O poder dos presentes em nossos tempos é frequentemente esquecido: ele é um vínculo, uma conexão entre quem dá e quem recebe. Dentro da oferta de presentes, existem subcategorias: o presente não solicitado, o presente indesejado e o presente devolvido. Seguindo estudos antropológicos anteriores, em seu livro The Gift, Marcel Mauss estudou os sistemas de doação e troca de presentes nas sociedades indígenas da América do Norte e do Sul. Mauss argumentou que dar um presente, dentro dos sistemas de troca dessas sociedades, sempre exigiu um tipo de reciprocidade. Para ele, o presente não fazia parte de um sistema baseado em simples altruísmo; em vez disso, desencadeava ciclos de compromissos, dívidas de honra que deveriam ser “pagas” mais tarde.
No poema Eneida, de Virgílio, os troianos aceitaram o cavalo de madeira grego como um prenúncio de sua vitória e, atraídos pelo tamanho da escultura e seu artesanato requintado, eles a levaram para a cidadela. Mas, durante a noite, enquanto dormiam, os guerreiros gregos que estavam escondidos dentro do cavalo escaparam, invadiram, saquearam e destruíram as casas troianas. O presente, que havia sido visto inicialmente como um gesto de submissão grega, mudou as posições de poder na guerra e resultou na reversão do triunfo inicial dos troianos.
Em comparação com o Cavalo de Tróia, Desenhos Interessados pode parecer um gesto inofensivo, mas o poder da obra vem de sua sutileza: uma oferta efêmera que produz vínculos entre os objetos e um público que não estava à espera desses presentes. Se o vínculo que Desenhos Interessados propõe é delicado e transitório, ainda assim gera uma espécie de magia. Não o “truque de mágica” ou os efeitos de ilusão de alta tecnologia, em vez disso, a magia antiga do objeto que acontece por meio de laços materiais e espirituais. Mas, como Mauss nos lembra, um presente gratuito não existe e para que essa magia funcione é necessário darmos algo em troca à obra. Talvez o que Penalva nos peça é que tomemos consciência de nosso próprio ritmo e vejamos outras maneiras pelas quais os objetos podem nos encantar.

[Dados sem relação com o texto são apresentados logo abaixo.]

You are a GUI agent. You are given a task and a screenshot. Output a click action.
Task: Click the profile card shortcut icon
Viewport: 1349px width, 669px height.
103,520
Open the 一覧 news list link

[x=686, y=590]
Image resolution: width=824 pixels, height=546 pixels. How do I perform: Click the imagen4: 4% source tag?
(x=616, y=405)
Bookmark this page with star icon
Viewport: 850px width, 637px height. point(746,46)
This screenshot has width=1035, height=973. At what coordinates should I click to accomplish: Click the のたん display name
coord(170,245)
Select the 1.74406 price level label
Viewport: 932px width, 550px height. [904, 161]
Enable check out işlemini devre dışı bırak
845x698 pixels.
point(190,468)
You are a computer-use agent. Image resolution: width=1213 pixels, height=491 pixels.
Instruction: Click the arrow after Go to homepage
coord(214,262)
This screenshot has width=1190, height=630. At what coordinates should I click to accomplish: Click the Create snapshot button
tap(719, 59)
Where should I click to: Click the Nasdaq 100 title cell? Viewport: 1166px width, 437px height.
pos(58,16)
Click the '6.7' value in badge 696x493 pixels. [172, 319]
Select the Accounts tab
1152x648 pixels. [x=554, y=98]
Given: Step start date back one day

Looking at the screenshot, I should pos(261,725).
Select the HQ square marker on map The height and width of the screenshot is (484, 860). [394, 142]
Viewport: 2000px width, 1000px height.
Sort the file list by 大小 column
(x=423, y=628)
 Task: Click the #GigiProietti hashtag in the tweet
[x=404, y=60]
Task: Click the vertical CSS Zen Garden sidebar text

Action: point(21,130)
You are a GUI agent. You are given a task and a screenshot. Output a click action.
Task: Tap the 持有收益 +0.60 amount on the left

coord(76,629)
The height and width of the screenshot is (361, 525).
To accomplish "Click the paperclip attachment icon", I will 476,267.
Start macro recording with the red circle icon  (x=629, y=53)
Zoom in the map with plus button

Tatiane Schilaro é doutoranda, crítica de arte, historiadora e curadora independente. Possui Mestrado em Crítica de Arte e Redação da School of Visual Arts; Mestrado em História da Arte, Arte Contemporânea pelo Sotheby’s Institute of Art; e foi aluna do Programa de Estudos Independentes do Whitney Museum de 2018/19. Foi diretora criativa e curadora da residência artística AnnexB-NY e professora visitante do San Francisco Art Institute, na Califórnia, e da John Jay College of Criminal Justice, em Nova York.